**WORK REQUIRED**
Repeat the data word for word and skip the pictures.

━━ SOURCE MATERIAL ━━

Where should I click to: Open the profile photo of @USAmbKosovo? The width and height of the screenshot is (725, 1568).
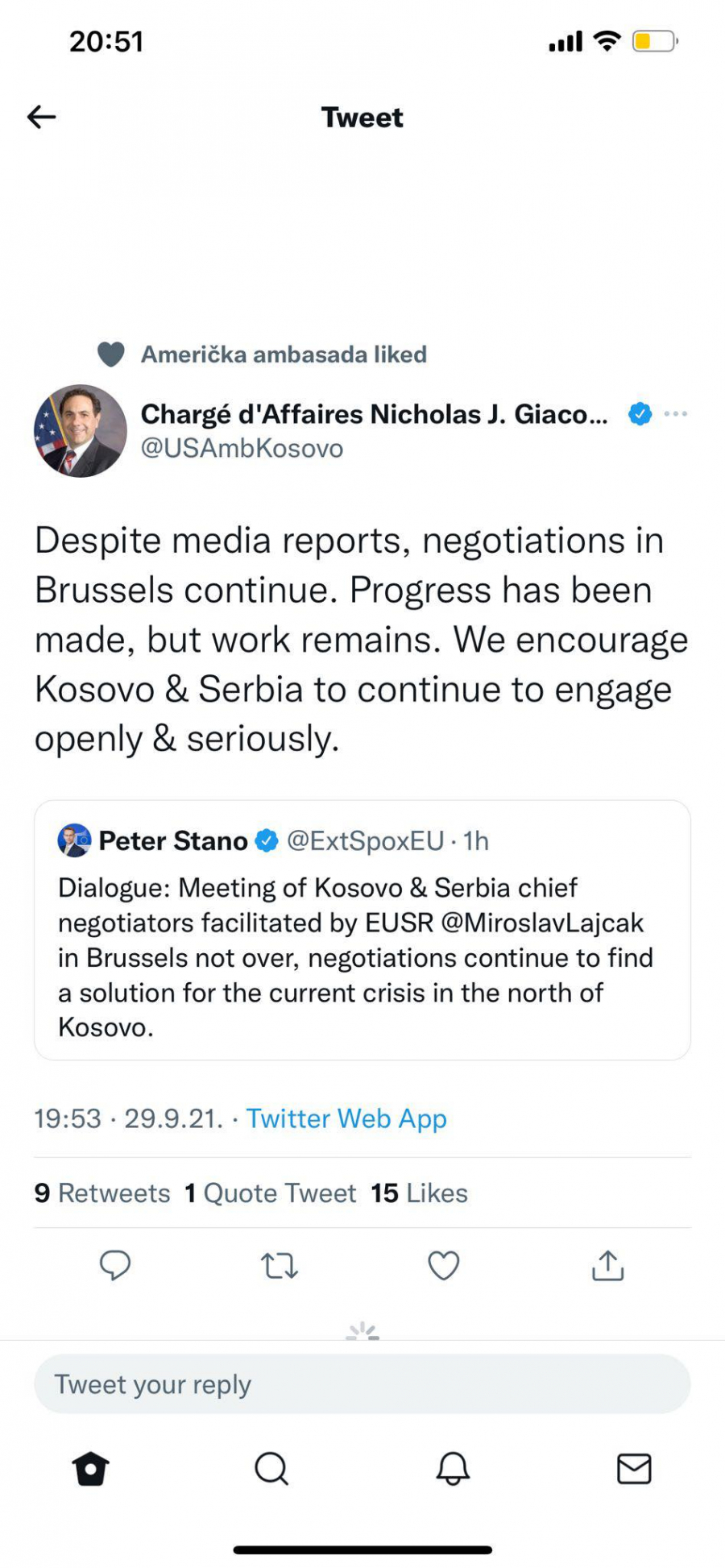coord(81,431)
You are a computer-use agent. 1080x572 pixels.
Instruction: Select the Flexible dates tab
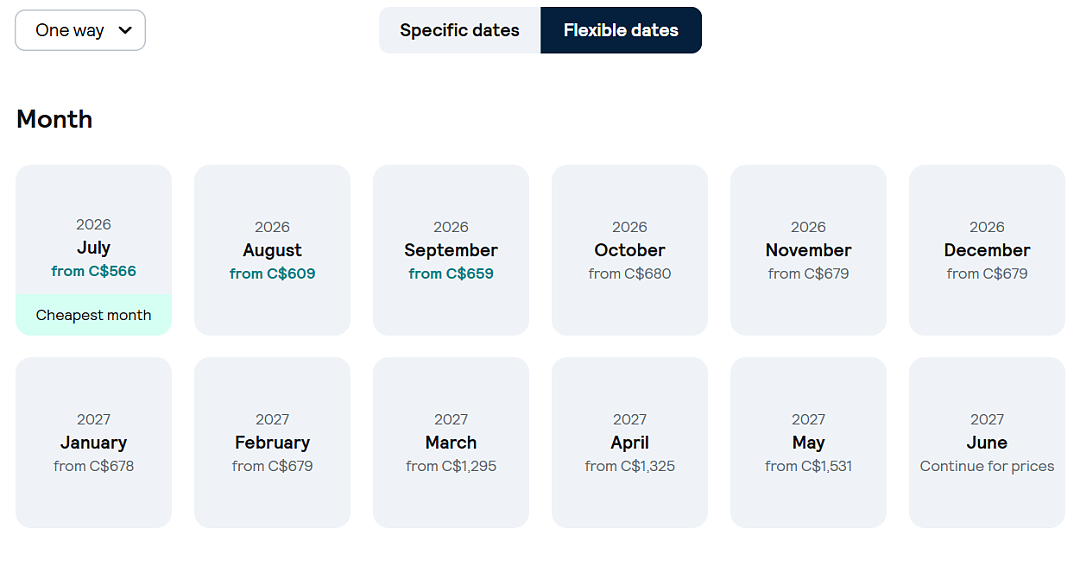pyautogui.click(x=621, y=30)
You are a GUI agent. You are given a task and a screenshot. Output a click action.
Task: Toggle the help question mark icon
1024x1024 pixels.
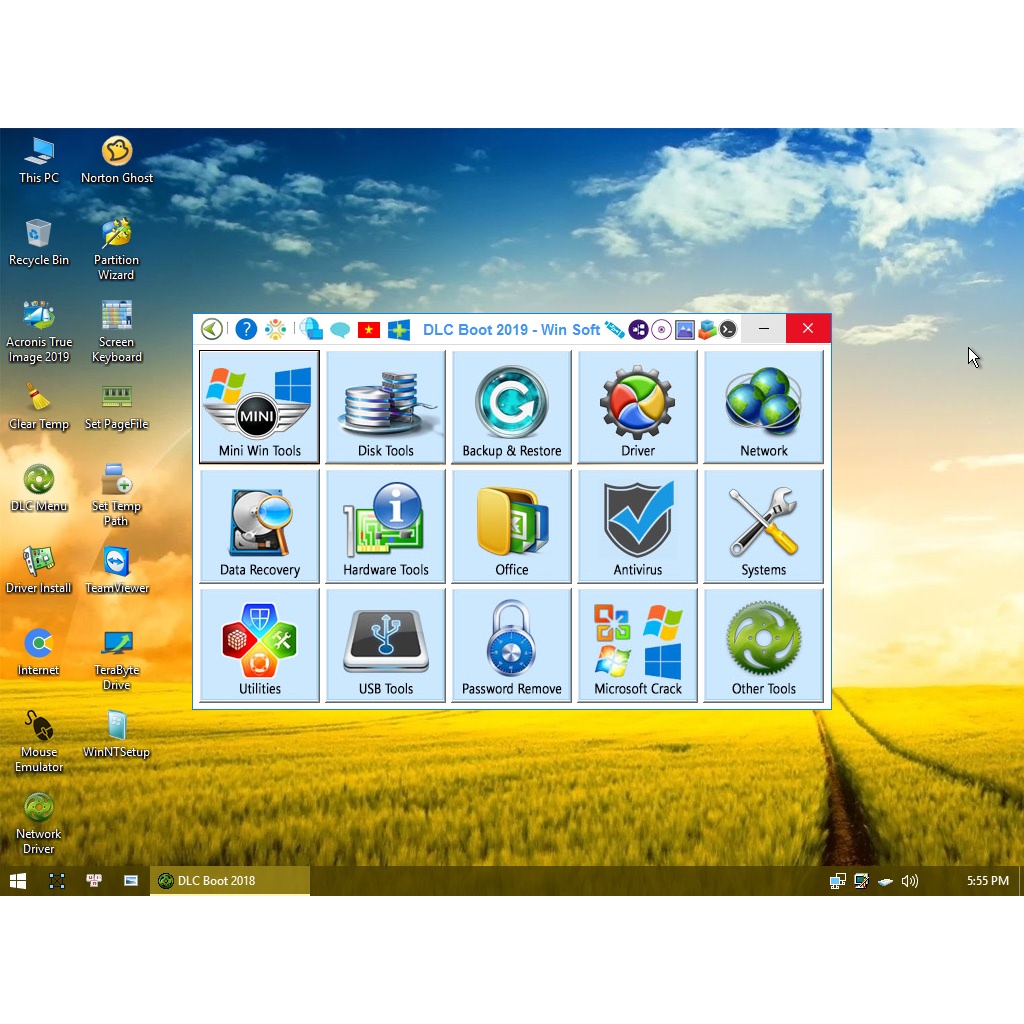[x=245, y=328]
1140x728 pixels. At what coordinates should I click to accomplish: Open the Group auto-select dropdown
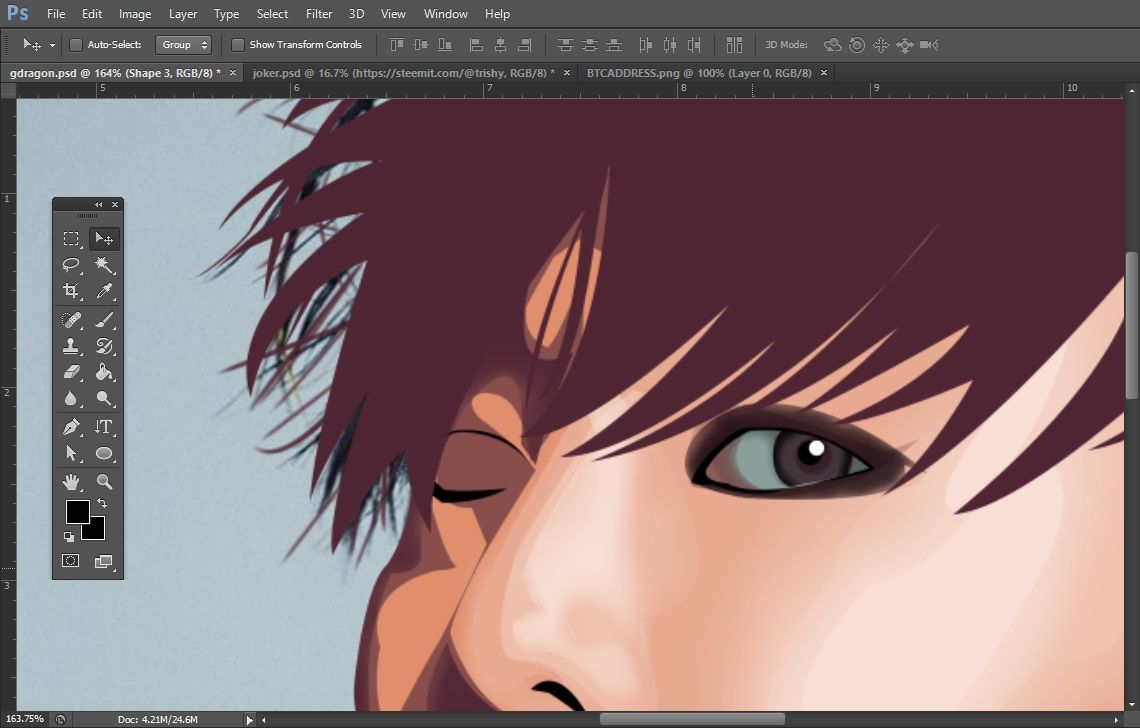[185, 45]
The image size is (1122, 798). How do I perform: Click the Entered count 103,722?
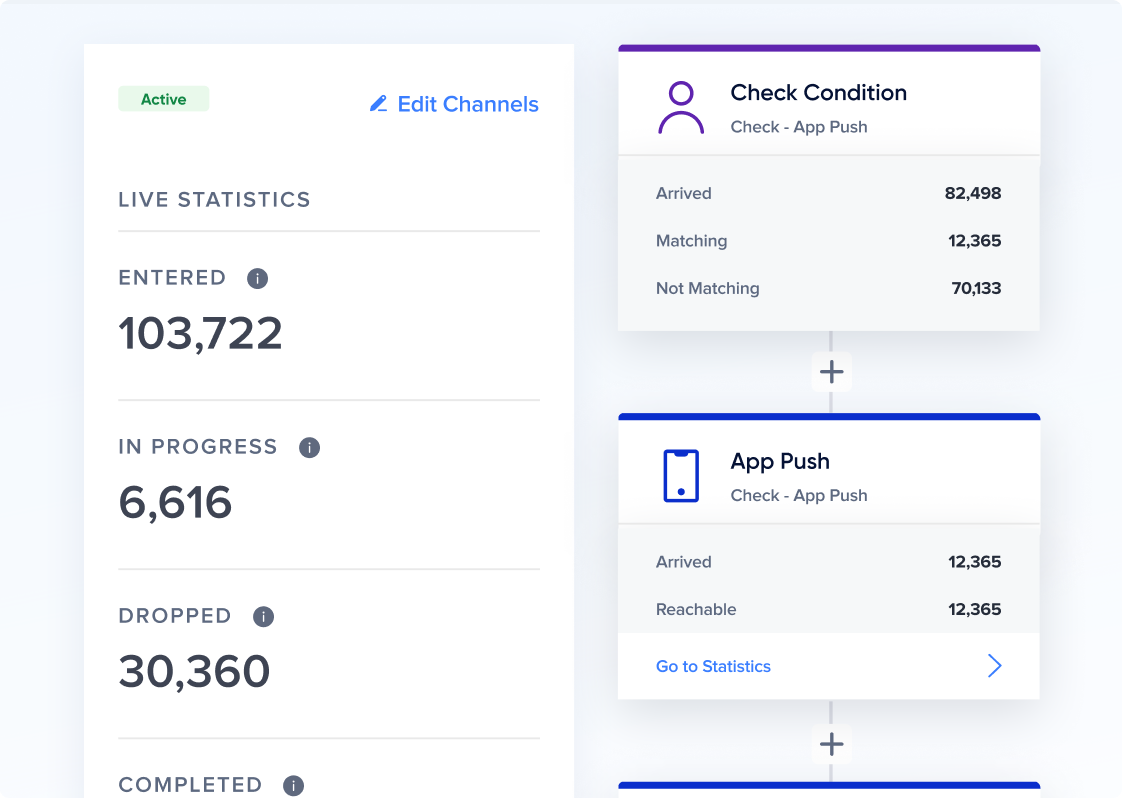coord(200,333)
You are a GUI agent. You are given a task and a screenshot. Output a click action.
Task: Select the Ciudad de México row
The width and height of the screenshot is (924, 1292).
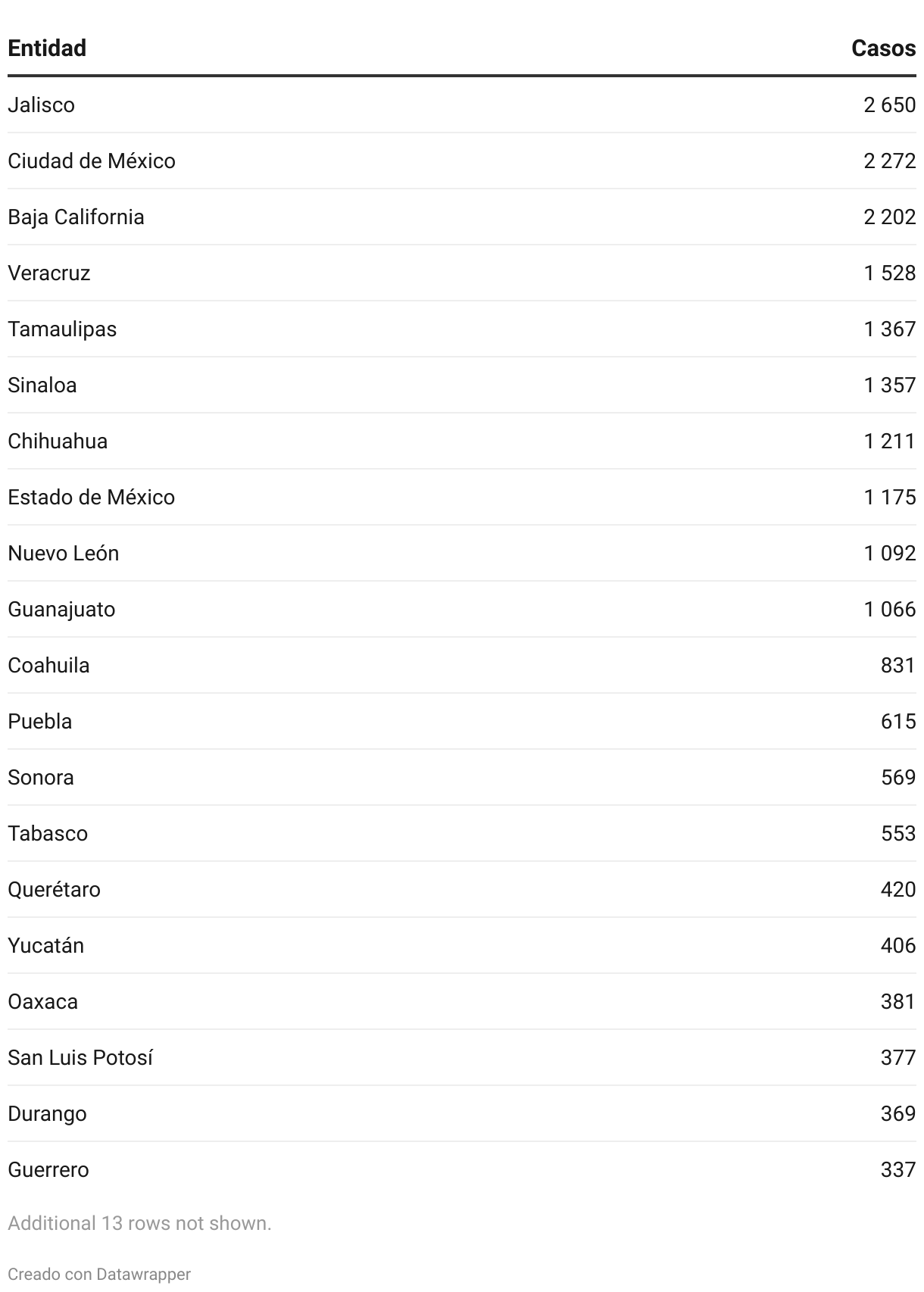pos(462,161)
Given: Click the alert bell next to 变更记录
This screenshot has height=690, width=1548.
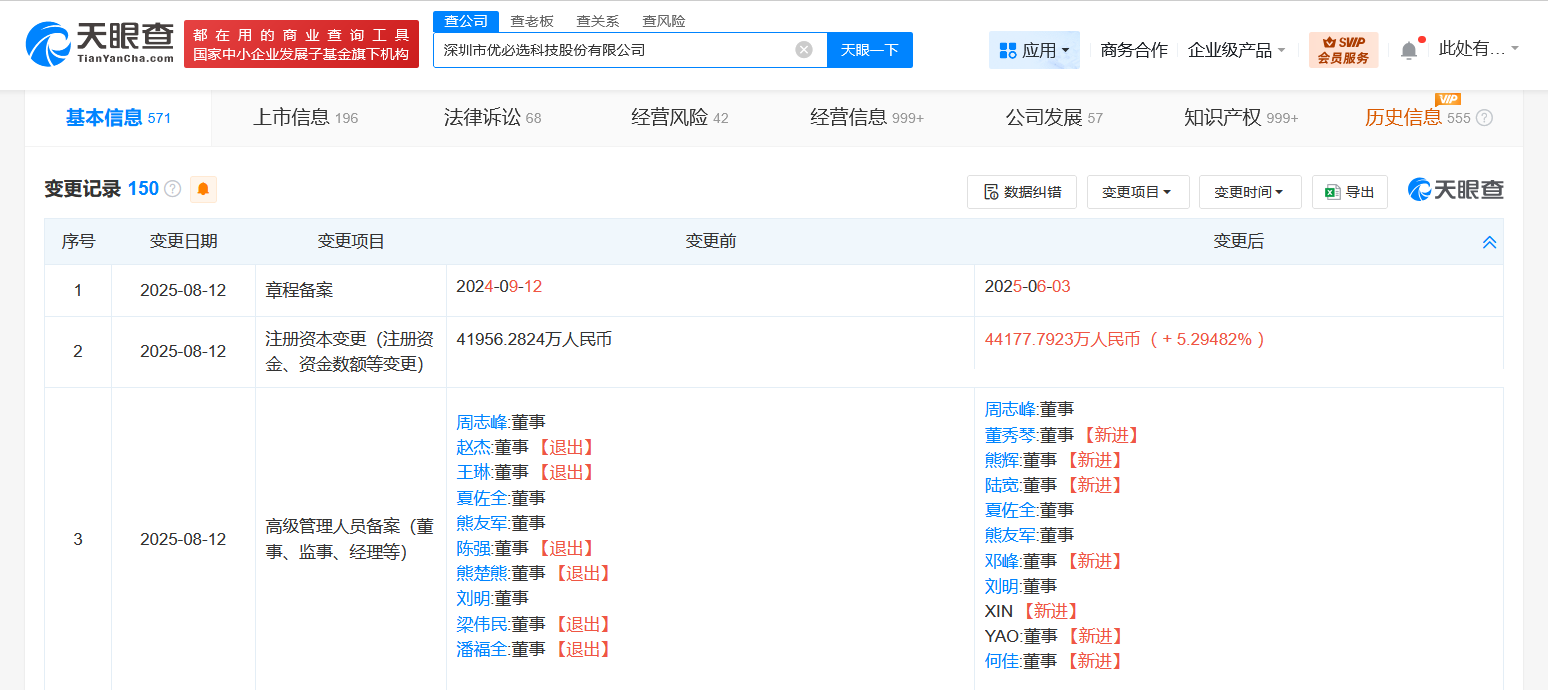Looking at the screenshot, I should (x=204, y=188).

━━━

**ANSWER**
Where should I click to: Open the profile photo of @USAmbKosovo? The width and height of the screenshot is (725, 1568).
coord(81,431)
You are a computer-use agent. 1080x572 pixels.
Instruction: Select the Flexible dates tab
pyautogui.click(x=621, y=30)
You are a GUI agent. You are given a task and a screenshot. Output a click action.
Task: Toggle the help question mark icon
1024x1024 pixels.
[x=245, y=328]
1140x728 pixels. At what coordinates should I click to accomplish: Open the Group auto-select dropdown
[185, 45]
The image size is (1122, 798). How do I perform: Click the Entered count 103,722?
coord(200,333)
You are a GUI agent. You are given a task and a screenshot. Output a click action.
Task: Select the Ciudad de México row
The width and height of the screenshot is (924, 1292).
pos(462,161)
Given: Click the alert bell next to 变更记录
This screenshot has height=690, width=1548.
Looking at the screenshot, I should (x=204, y=188).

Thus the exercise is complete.